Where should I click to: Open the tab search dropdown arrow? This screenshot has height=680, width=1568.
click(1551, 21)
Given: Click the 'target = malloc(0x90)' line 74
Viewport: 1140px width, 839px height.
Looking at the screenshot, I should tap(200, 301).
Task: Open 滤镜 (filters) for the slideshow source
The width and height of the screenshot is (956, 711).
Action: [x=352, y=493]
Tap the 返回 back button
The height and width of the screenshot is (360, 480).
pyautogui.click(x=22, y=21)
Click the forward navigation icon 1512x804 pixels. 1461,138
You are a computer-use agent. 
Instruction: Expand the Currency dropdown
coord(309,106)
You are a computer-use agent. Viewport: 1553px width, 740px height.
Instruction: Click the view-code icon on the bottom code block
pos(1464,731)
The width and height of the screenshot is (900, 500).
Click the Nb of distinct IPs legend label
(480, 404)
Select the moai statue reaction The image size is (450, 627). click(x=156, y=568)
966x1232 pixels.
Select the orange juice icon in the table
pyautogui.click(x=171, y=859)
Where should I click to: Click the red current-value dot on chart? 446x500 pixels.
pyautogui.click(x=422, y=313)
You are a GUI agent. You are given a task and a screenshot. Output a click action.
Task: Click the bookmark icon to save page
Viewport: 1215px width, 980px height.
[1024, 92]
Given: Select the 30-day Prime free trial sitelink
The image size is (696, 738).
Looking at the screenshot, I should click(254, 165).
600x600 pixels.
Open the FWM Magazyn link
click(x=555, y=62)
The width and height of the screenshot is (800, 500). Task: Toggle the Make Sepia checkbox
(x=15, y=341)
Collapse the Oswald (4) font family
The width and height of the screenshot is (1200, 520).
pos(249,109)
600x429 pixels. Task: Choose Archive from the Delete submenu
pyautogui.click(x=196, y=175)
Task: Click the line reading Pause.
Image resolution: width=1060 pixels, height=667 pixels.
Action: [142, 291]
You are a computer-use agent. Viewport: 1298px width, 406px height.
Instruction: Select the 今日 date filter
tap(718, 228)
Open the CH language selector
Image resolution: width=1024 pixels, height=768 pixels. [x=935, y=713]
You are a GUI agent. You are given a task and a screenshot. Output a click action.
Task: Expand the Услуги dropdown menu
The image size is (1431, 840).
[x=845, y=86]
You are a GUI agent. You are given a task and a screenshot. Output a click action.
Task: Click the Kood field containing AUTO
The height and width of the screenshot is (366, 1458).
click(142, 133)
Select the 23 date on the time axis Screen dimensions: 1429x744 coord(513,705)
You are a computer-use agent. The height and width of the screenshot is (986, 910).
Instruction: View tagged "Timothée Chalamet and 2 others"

################

> _EXERCISE DIRECTIONS_
All of the lines above should be returned exactly as written.

> _RESPONSE BELOW_
Where should I click to: Open the tab search dropdown arrow? This screenshot has height=680, width=1568.
click(1551, 21)
Given: Click the 'target = malloc(0x90)' line 74
Viewport: 1140px width, 839px height.
Looking at the screenshot, I should tap(200, 301).
Task: Open 滤镜 (filters) for the slideshow source
The width and height of the screenshot is (956, 711).
Action: [x=352, y=493]
Tap the 返回 back button
The height and width of the screenshot is (360, 480).
pyautogui.click(x=22, y=21)
Click the forward navigation icon 1512x804 pixels. 1461,138
You are a computer-use agent. 
Instruction: Expand the Currency dropdown
coord(309,106)
You are a computer-use agent. Viewport: 1553px width, 740px height.
Instruction: Click the view-code icon on the bottom code block
pos(1464,731)
The width and height of the screenshot is (900, 500).
Click the Nb of distinct IPs legend label
(480, 404)
Select the moai statue reaction The image size is (450, 627). click(x=156, y=568)
966x1232 pixels.
Select the orange juice icon in the table
pyautogui.click(x=171, y=859)
Where should I click to: Click the red current-value dot on chart? 446x500 pixels.
pyautogui.click(x=422, y=313)
You are a GUI agent. You are given a task and a screenshot. Output a click action.
Task: Click the bookmark icon to save page
Viewport: 1215px width, 980px height.
[1024, 92]
Given: Select the 30-day Prime free trial sitelink
The image size is (696, 738).
Looking at the screenshot, I should click(254, 165).
600x600 pixels.
Open the FWM Magazyn link
click(x=555, y=62)
The width and height of the screenshot is (800, 500). Task: Toggle the Make Sepia checkbox
(x=15, y=341)
Collapse the Oswald (4) font family
The width and height of the screenshot is (1200, 520).
pos(249,109)
600x429 pixels. Task: Choose Archive from the Delete submenu
pyautogui.click(x=196, y=175)
Task: Click the line reading Pause.
Image resolution: width=1060 pixels, height=667 pixels.
Action: [142, 291]
You are a computer-use agent. Viewport: 1298px width, 406px height.
Instruction: Select the 今日 date filter
tap(718, 228)
Open the CH language selector
Image resolution: width=1024 pixels, height=768 pixels. [x=935, y=713]
You are a GUI agent. You are given a task and a screenshot. Output a click action.
Task: Expand the Услуги dropdown menu
The image size is (1431, 840).
[x=845, y=86]
You are a GUI agent. You are given a task and a screenshot. Output a click action.
Task: Click the Kood field containing AUTO
The height and width of the screenshot is (366, 1458).
click(142, 133)
Select the 23 date on the time axis Screen dimensions: 1429x744 coord(513,705)
You are a computer-use agent. The height and width of the screenshot is (986, 910).
Instruction: View tagged "Timothée Chalamet and 2 others"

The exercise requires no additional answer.